(Material provided Opens)

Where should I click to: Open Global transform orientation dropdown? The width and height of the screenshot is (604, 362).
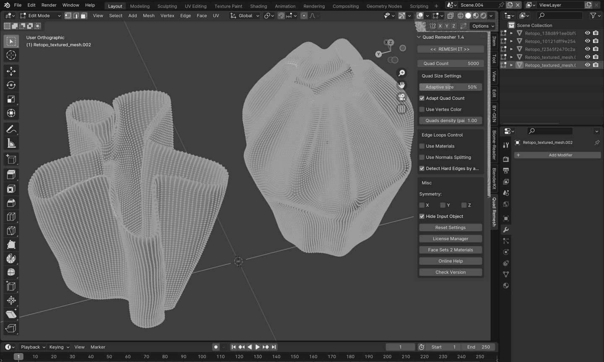pos(245,16)
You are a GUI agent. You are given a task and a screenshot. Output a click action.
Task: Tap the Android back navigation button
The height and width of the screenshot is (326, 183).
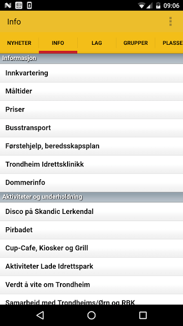(40, 315)
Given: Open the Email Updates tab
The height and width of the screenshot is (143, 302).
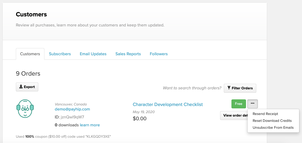Looking at the screenshot, I should tap(93, 54).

(Material provided Closes)

Only the pictures should be left out; the rest of the material above must be repeated exactly.

**Response area**
Where should I click to: Open Global transform orientation dropdown? The width and height of the screenshot is (604, 362).
pos(245,16)
You are a GUI agent. You are given a task and a screenshot. Output a click action.
Task: Tap the Android back navigation button
The height and width of the screenshot is (326, 183).
(40, 315)
Given: Open the Email Updates tab
The height and width of the screenshot is (143, 302).
Looking at the screenshot, I should tap(93, 54).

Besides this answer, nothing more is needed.